We would like this statistic added to the Personal Dashboard dashboard as a value that we can track over time (perhaps weekly?) so that we can follow the impact of our changes.

Related Objects

Event Timeline

jsn.sherman subscribed.

just noting for my fellow moderator tools engineers that this is for the personal dashboard superset dashboard, not the personal dashboard logstash dashboard. We have more than one dashboard dashboard. We may need to list these out in a dashboard dashboard dashboard.

@Samwalton9-WMF

Sharing some thoughts below on how to define the window of opportunity for a user to meet the at least two separate days engagement criteria.
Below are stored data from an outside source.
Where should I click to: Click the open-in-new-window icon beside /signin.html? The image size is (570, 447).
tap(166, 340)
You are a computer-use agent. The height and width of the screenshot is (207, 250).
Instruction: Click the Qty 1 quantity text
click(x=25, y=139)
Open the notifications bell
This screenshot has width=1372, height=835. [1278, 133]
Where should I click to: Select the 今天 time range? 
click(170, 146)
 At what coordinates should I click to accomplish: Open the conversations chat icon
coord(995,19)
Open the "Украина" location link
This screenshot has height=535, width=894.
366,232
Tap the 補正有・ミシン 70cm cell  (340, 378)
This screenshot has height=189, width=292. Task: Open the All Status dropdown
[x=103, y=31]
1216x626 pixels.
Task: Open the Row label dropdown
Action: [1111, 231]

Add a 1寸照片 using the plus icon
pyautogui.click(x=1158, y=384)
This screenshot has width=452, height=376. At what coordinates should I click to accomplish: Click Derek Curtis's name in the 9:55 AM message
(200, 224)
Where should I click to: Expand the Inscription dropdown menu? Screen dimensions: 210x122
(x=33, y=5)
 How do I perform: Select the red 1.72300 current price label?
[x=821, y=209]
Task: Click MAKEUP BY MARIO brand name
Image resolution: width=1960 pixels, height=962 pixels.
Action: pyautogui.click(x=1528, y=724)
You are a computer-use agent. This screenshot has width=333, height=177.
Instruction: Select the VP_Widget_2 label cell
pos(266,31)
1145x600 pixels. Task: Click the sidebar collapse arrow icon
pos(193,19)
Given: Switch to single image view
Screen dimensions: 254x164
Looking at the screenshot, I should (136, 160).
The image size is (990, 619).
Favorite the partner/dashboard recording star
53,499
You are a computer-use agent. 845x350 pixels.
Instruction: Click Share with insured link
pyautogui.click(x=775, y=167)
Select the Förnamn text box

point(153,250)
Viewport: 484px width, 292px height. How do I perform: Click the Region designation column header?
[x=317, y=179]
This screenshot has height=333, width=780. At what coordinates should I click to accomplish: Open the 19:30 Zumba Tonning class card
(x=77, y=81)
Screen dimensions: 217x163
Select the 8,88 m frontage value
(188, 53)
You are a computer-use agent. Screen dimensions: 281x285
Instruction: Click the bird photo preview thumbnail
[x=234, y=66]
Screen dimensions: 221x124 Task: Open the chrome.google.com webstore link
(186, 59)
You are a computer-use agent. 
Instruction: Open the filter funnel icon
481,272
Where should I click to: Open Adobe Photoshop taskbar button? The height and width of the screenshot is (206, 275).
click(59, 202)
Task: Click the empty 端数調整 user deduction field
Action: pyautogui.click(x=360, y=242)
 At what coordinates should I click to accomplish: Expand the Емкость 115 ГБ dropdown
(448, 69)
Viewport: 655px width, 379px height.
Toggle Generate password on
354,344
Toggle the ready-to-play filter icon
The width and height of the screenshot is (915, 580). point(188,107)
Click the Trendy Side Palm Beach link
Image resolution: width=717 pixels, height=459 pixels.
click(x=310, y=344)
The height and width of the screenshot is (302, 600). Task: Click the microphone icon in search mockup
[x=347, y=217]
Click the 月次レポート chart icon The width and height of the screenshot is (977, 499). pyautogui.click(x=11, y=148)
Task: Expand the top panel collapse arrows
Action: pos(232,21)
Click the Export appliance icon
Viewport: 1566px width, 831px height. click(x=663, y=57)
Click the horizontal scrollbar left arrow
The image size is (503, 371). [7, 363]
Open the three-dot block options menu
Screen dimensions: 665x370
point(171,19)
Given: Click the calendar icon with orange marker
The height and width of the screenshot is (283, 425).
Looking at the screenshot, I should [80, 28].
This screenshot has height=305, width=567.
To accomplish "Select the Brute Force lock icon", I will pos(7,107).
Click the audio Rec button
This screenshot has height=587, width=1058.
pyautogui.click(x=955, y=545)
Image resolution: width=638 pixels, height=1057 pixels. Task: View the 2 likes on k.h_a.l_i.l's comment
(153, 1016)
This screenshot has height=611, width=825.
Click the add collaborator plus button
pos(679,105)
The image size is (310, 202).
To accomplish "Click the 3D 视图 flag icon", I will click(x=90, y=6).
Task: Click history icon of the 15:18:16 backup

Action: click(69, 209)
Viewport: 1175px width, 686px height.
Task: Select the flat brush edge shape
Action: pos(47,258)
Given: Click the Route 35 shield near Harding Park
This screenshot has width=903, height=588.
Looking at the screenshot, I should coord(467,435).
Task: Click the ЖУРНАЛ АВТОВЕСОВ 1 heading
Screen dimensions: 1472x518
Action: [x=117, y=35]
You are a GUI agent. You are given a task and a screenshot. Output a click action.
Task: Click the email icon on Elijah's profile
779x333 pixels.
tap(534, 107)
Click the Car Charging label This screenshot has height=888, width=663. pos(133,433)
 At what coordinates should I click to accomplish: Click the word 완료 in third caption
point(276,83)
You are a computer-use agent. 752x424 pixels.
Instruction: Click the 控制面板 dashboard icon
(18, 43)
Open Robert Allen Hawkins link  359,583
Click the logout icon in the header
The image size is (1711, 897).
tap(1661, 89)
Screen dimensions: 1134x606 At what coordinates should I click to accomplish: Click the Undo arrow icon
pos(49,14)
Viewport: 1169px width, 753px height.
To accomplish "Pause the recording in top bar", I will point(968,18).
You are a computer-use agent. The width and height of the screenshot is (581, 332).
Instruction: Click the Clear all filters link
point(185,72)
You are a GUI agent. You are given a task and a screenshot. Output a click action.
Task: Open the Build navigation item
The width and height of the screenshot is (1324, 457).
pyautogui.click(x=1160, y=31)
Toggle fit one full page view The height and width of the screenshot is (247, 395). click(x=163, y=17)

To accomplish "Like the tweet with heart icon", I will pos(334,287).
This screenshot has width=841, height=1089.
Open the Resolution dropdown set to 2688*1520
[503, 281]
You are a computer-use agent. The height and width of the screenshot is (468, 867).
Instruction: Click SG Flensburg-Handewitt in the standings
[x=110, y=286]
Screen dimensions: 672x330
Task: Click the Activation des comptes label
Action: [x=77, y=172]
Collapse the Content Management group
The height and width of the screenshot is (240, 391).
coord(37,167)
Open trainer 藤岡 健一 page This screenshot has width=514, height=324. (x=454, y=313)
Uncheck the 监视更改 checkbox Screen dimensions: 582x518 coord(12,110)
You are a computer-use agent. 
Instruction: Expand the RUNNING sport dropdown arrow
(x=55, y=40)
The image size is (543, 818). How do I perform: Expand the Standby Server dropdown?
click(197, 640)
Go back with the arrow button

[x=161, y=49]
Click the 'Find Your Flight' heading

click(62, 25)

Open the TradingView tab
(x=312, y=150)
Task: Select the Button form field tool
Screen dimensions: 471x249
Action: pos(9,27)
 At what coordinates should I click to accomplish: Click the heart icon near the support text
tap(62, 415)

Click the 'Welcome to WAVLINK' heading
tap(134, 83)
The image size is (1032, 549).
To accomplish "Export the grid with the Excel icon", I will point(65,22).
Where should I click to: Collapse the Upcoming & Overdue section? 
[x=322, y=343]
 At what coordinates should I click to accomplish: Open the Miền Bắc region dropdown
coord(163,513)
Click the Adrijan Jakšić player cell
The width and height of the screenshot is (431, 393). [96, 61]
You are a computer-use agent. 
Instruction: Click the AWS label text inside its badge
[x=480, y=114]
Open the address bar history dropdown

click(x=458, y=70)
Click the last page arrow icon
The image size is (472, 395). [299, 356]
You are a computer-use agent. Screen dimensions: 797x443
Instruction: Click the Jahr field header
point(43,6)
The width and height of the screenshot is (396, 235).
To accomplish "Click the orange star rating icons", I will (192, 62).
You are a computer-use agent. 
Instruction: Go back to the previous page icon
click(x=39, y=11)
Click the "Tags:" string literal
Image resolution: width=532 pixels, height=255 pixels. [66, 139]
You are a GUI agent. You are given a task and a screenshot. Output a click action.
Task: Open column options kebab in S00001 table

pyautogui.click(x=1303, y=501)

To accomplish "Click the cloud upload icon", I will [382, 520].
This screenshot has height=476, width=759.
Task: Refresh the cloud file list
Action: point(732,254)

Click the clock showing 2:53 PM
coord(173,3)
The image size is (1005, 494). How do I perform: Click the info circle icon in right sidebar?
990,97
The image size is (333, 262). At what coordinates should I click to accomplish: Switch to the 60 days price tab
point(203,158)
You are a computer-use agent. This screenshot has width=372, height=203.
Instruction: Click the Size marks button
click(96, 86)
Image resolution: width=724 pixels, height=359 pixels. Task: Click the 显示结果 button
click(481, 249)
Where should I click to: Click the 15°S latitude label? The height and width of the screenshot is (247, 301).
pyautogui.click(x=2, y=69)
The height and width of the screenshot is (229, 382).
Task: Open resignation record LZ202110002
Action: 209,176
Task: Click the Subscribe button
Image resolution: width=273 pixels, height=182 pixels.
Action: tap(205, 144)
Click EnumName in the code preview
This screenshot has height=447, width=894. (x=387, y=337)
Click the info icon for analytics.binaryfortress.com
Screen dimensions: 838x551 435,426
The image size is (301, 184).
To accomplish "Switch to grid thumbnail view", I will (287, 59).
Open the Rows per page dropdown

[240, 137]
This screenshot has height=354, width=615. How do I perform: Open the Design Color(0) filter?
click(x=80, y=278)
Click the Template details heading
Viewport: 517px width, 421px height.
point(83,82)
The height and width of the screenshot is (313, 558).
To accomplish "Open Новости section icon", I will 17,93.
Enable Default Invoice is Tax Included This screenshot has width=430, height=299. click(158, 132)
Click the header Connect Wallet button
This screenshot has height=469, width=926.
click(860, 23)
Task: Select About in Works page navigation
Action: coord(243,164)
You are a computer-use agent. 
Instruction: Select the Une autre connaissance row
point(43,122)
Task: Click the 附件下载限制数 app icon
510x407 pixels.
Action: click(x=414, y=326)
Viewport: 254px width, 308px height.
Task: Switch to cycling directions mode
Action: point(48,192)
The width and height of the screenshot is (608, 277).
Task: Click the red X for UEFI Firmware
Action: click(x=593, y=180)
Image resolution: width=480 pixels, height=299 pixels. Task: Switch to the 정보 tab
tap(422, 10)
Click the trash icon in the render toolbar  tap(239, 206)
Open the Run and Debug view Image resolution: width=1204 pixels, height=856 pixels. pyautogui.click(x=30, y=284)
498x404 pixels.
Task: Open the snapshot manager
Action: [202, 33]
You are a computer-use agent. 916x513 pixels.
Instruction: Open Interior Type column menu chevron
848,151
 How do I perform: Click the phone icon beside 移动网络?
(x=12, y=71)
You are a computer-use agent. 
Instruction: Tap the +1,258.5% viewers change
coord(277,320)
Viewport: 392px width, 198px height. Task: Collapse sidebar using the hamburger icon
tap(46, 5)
I'd recommend two approaches for the dashboard:

Cumulative Quarter to Date Progress Metric
This approach measures the overall success rate for the entire quarter or another specifically defined timeframe). It answers: "From the start of Q4 to today, what percentage of dashboard visitors have clicked to review an edit on at least two separate days?"

Since we'd like to track over time, I'd recommend using a rolling window approach. This is similar to how we currently define our two-week retention metric and will allow us to see how the rate improves as the quarter progresses. In this definition, we'd look at "Of all unique visitors from Day 1 to [Current Date], what % have clicked an edit on 2+ separate days?"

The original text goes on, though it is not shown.